What every C Programmer should know about undefined behavior #2/3
Posted May 17, 2011 15:07 UTC (Tue) by dgm (subscriber, #49227)
[Link]
> C might just blow up a bit harder, and unfortunately make a bigger hole as a result.
I don't see why. What's the magic that makes C "blow harder" than any other language where a NULL pointer dereference is possible (assembler or Pascal, for example)?
> As a result we get duplicate mem and str libraries, already a good indication something is amiss.
Nonsense. Pascal, for instance, does not use zero-terminated string (uses size-prefixed strings), neither do other languages like C++, C# or Java. And all of them have separate facilities for dealing with strings and arbitrary buffers.
> Reasoning about \0-terminated strings is hard, not because of buffer sizes, but because you always have to make sure that no stowaway \0 can possibly be present inside your string.
"Hard" is relative. I have foggy memories of having had some problem with an embedded zero in an string on my first week of writing C, like 20 years ago, but never after that.

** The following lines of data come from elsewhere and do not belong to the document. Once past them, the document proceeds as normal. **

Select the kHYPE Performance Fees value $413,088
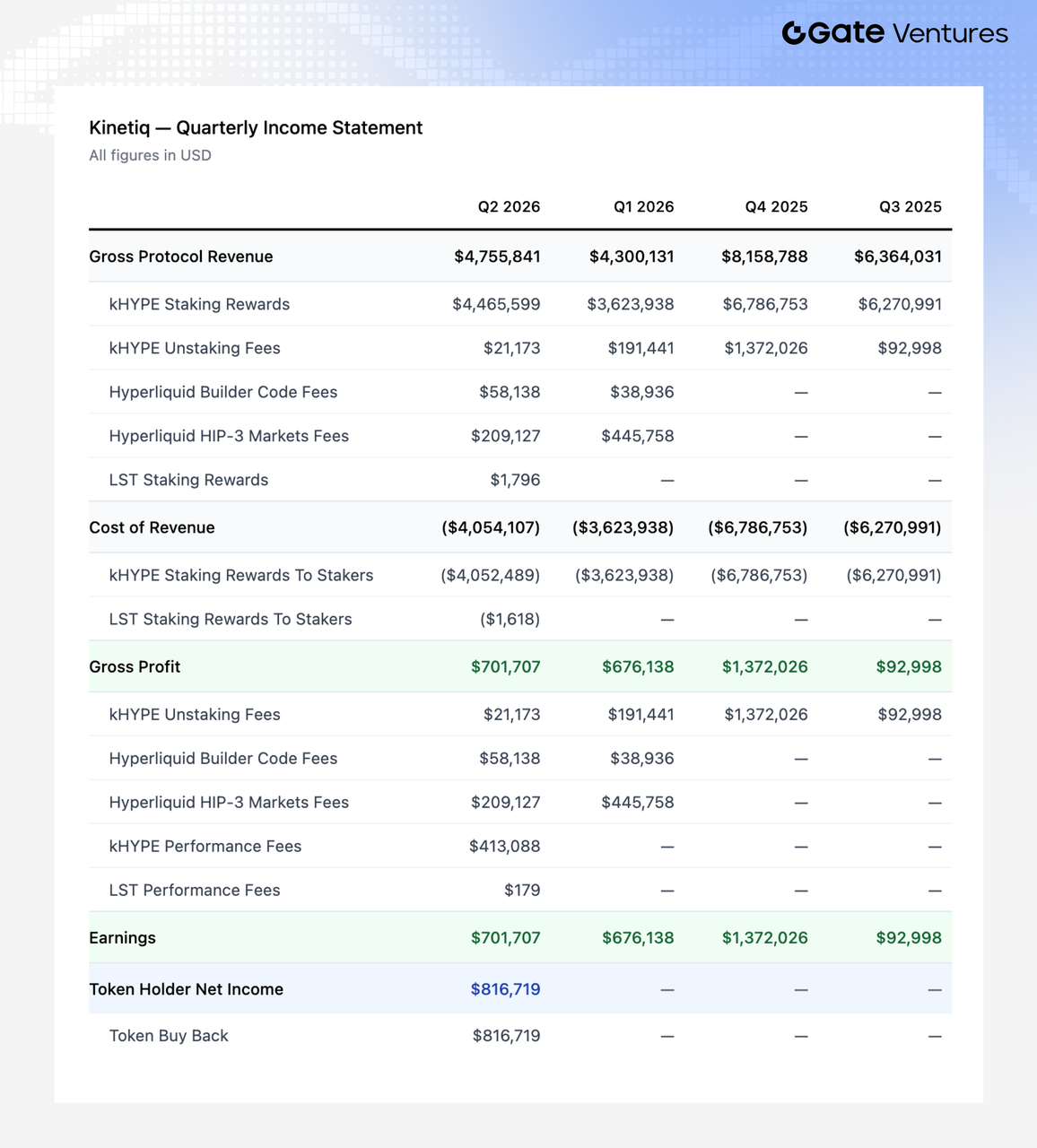 tap(505, 847)
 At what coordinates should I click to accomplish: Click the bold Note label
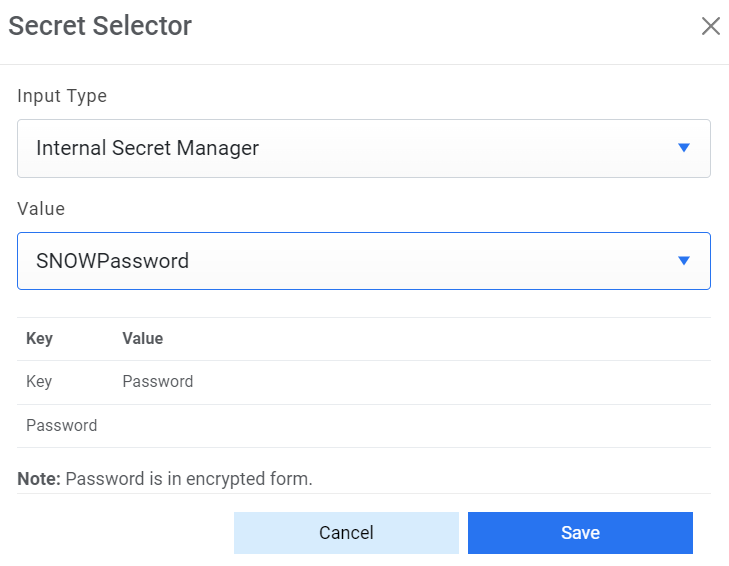[x=39, y=479]
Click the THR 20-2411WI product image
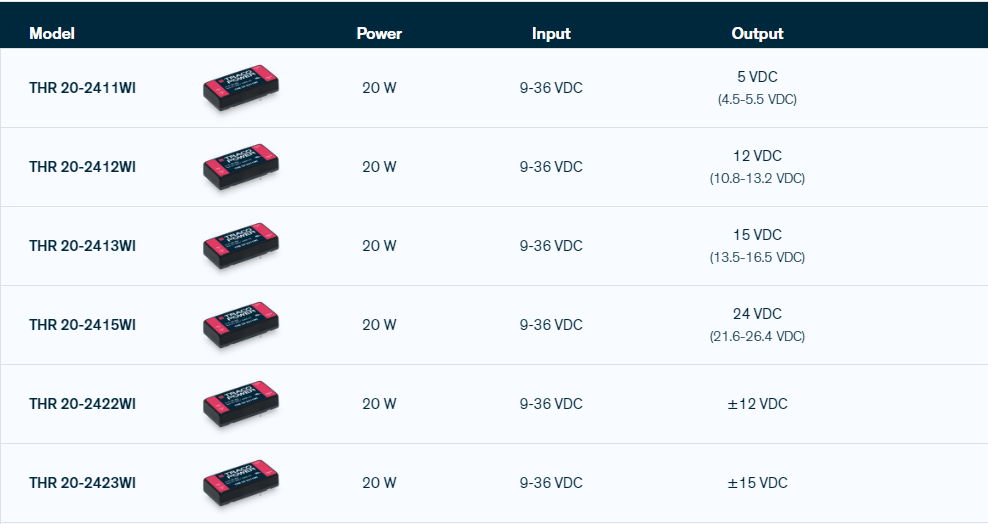The image size is (988, 524). [x=240, y=88]
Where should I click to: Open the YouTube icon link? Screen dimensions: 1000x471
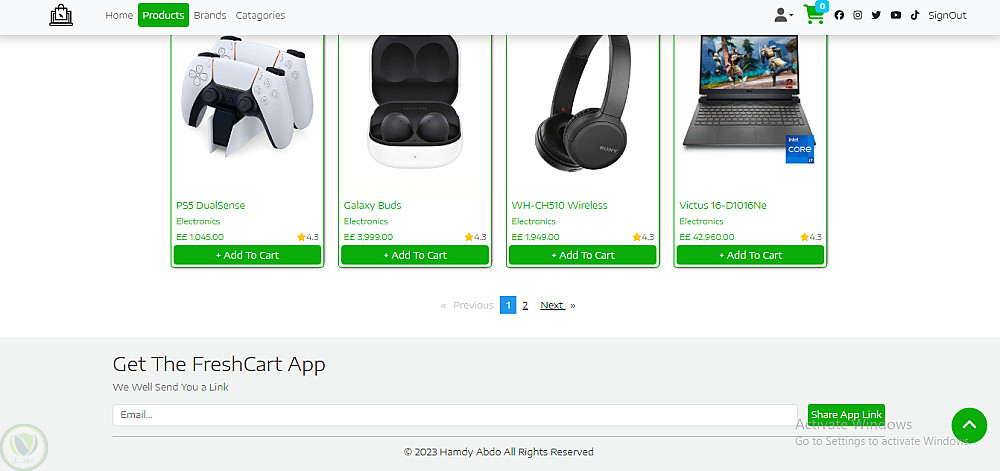click(x=896, y=15)
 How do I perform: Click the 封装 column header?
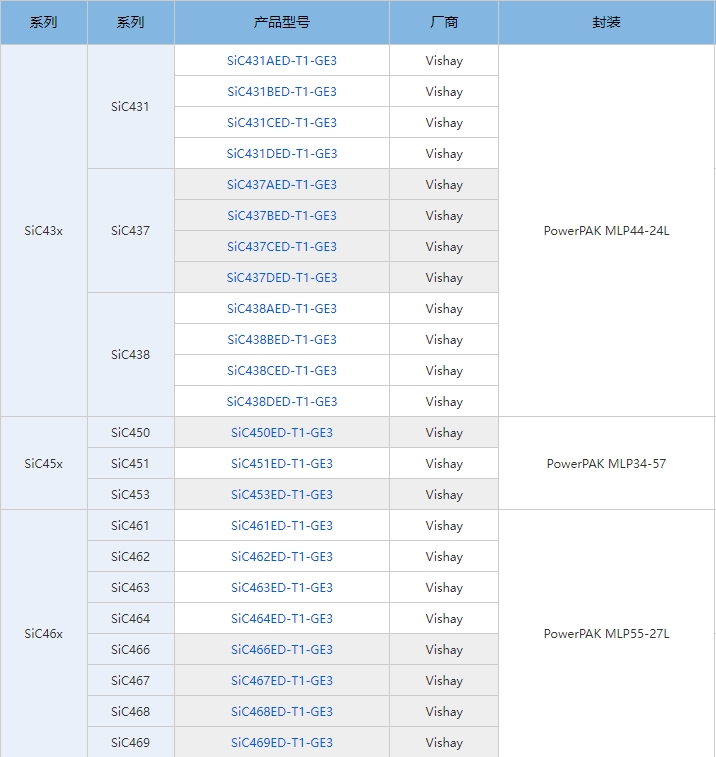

What every C Programmer should know about undefined behavior #2/3
Posted May 17, 2011 19:06 UTC (Tue) by stijn (subscriber, #570)
[Link]
Given that I am stuck where you were 20 years ago, you are bound to be right - thanks, that clarified matters greatly!
What every C Programmer should know about undefined behavior #2/3
Posted May 17, 2011 21:57 UTC (Tue) by baldridgeec (guest, #55283)
[Link]
For your last point, basically it comes down to "if there might be a \0 in valid input for this function, even though it may be a byte[], it is not a string."
So you use memchr() instead of strchr().
Or you use C++, and call it a string instead of a byte[]. (and use the actual C++ string-manipulation functions, not strchr - g++ warns about (byte[])string as being an invalid cast nowadays anyway though) :)
What every C Programmer should know about undefined behavior #2/3
Posted May 19, 2011 14:49 UTC (Thu) by dgm (subscriber, #49227)
[Link]
Your problem seems to be that you want to use the C string library to handle arrays of arbitrary bytes. I will not work, it's not what it was designed to do.
What every C Programmer should know about undefined behavior #2/3
Posted May 19, 2011 15:49 UTC (Thu) by stijn (subscriber, #570)
[Link]
Just to clarify, I can deal with both the string library and the mem functions. When I come to LWN, I hope to engage in constructive conversation, not chest-beating.